Work request – List every hospital or hospital system named in the article below on hospitals replacing color-coded alerts.

Start of Page excerpt

More hospitals replace color-coded alerts with plain language warnings

More hospitals in North Carolina have abandoned their color-coded alert systems for ones that use plain language in order to improve patient and guest safety and also shorten the response times of people called to the scene, according to The Charlotte Observer.

Carolinas Medical Center is the latest hospital to move away from the long-standing practice of announcing emergencies in the form of color codes, such as "Code Gray" for a violent intruder in the hospital or "Code Blue" for a patient in cardiac arrest, the newspaper reported.

The North Carolina Hospital Association recommends that the plain language alerts include the type of emergency, such as security alert, medical alert or facility alert, and a short explanation of the emergency followed by the location. Although hospitals may not necessarily use the same words, the article said the voluntarily guidelines call for the language to be understandable and leave no doubt about the action required.

The reason for the change: Although hospital staff may understand what the color codes mean, visitors and patients do not, according to the article. The plain language recommendations will reduce errors and keep everyone--staff, patients and visitors--safe, Barb Bisset, executive safety officer for WakeMed Health & Hospitals in Raleigh, told the publication.

Missouri hospitals all moved away from color-coded alerts in 2014 for the same reasons. Being open and honest with patients and visitors is essential in an emergency, especially when minutes or seconds could be the difference between life and death, Missouri officials said at the time. 

Boston's Brigham and Women's Hospital has also abandoned the color codes, a decision that may have minimized chaos and saved lives when a visitor killed a cardiac surgeon last year, FierceHealthcare previously reported.

End of Page excerpt
Start of Provided data

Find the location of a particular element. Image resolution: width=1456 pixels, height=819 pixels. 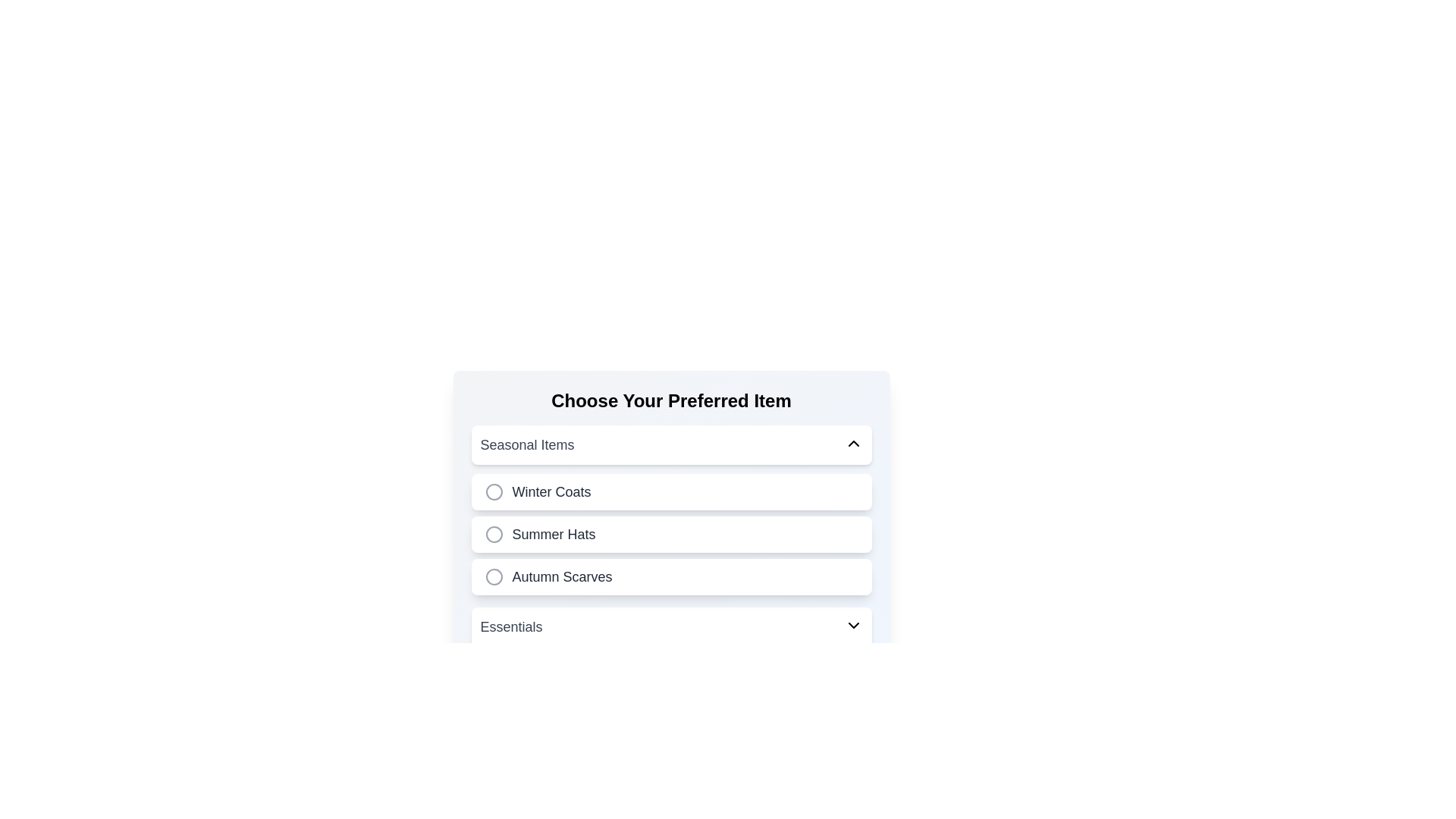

End of Provided data

Written solution –
- Carolinas Medical Center
- WakeMed Health & Hospitals
- Brigham and Women's Hospital